Rich Robbins, the owner of Wareham Development and Fantasy Studios, said it breaks his heart to shutter the fabled music business that has operated in Berkeley for 47 years, but that it was struggling financially.
“It could have been closed eleven and a half years ago,” said Robbins in an interview on Monday. (That’s around the time Robbins licensed the rights to the name.) “It’s an industry that’s dead. All the studios are closing. It’s been subsidized the entire time we have owned it, and I mean massively subsidized, even investing in equipment.”
Most people, including many top artists, prefer to use less expensive technologies that allow them to record music in their living room, he said. It’s rare for people to invest in the “recording of the high-end mix of analog and digital.”
Joel Selvin, who has authored numerous books on the Bay Area music scene, echoed Robbins when he said, “the recording business is over.
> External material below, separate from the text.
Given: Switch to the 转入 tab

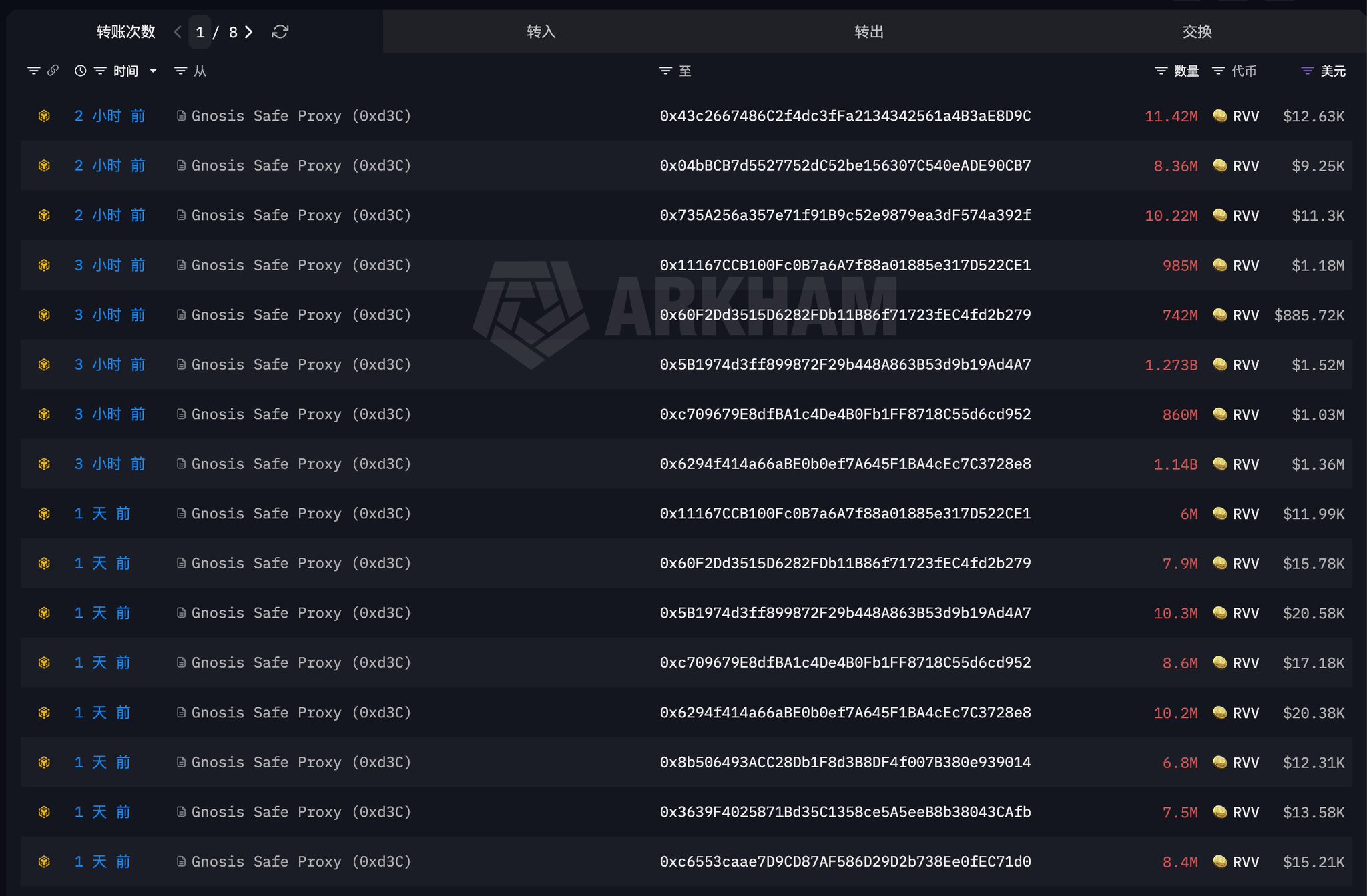Looking at the screenshot, I should (541, 31).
It just doesn’t have a future. Every computer has about $250,000 worth of recording gear in it. Twenty years ago, it would have cost you $250,000 to put in what you can get on a laptop for about $60.”
Another storied recording studio, The Plant in Sausalito, closed in 2008. The last remaining major recording studio in the Bay Area is Skywalker Sound in Marin County, started by George Lucas, said Selvin. It is set up to record entire orchestras for movie soundtracks and is subsidized by the film company, he said. There are still a handful of small studios, such as Tiny Telephone in San Francisco and Greaseland in San Jose.
“The recording business is over. It just doesn’t have a future.” — Joel Selvin
“It breaks my heart that that part of history is going away but it’s happening all over the country to the most storied studios,” said Robbins.
Fantasy Studios, which has been in West Berkeley, mostly at 2600 Tenth St., since 1971, will shutter on Sept. 15. Its demise closes out an era when many greats recorded there, including Sonny Rollins, Green Day, Robert Cray, Flora Purim and Creedence Clearwater Revival.
Robbins has also decided to put the building on the market. It is basically an office building now, not a cutting-edge center of music and film. About 75% of the tenants are professionals like attorneys and architects. Wareham Development’s main focus is on building and operating life science, medical, research and biotechnology complexes, and offices are a diversion from that mission, he said. Wareham has about 23 life-sciences buildings in the East Bay, most clustered in Emeryville and West Berkeley.
One other factor that led to the decision to sell is that the Saul Zaentz Company, which was founded by Saul Zaentz who also owned Fantasy from 1968 until 2004, left the building in June, said Robbins. The company split into two parts. Frank Noonan, who was one of the people who acquired Fantasy with Zaentz in 1967, moved the executive officers to Novato. The licensing portion of the company, headed by another original partner, Ralph Kaffel, has moved to Fourth Street.
But the demise of Fantasy Studios and the sale of the building does not mean that there won’t be any film recording or producing happening at 2600 Tenth St., said Robbins. At least two of the building’s seven floors are filled with independent filmmakers, many of them making documentaries, he said. The sound work that was done at Fantasy, such as film editing and looping and sound editing, can easily transfer to those floors, he said.
The engineers and producers at Fantasy plan to continue working at other studios, they said in the email they sent to the community on Friday that announced the studio was closing.
Robbins said he bought 2600 Tenth St. in 2007 as “an act of love.” He often ate lunch nearby at Juan’s Place on Carleton Street and thought about all the people making films and music nearby. That led him to purchase the 2.64-acre property for about $20 million.
Wareham plans to sell the sculptures in the nearby garden, and the collage of the famous people who recorded at the studios that hangs in the entryway, to the new owner, said Robbins. If the new owner doesn’t want the collage, Robbins said he will buy it.
Wareham is planning to develop its other parcels on Tenth Street. The company is building the Saul Zaentz Center at 2621 Tenth St. into a 68,000-square-foot medical office and R&D building, said Robbins. Kaiser Medical Center is planning to take over the space. Kaiser is also interested in developing the nearby Pardee Block. However, that is a future development.
This story was updated after publication to add some smaller recording studios that are doing business around the Bay Area. It was corrected to remove references that Zaentz’s nephew, Paul Zaentz, was still part of the Saul Zaentz Company and to add details about where the two parts of the company now operate.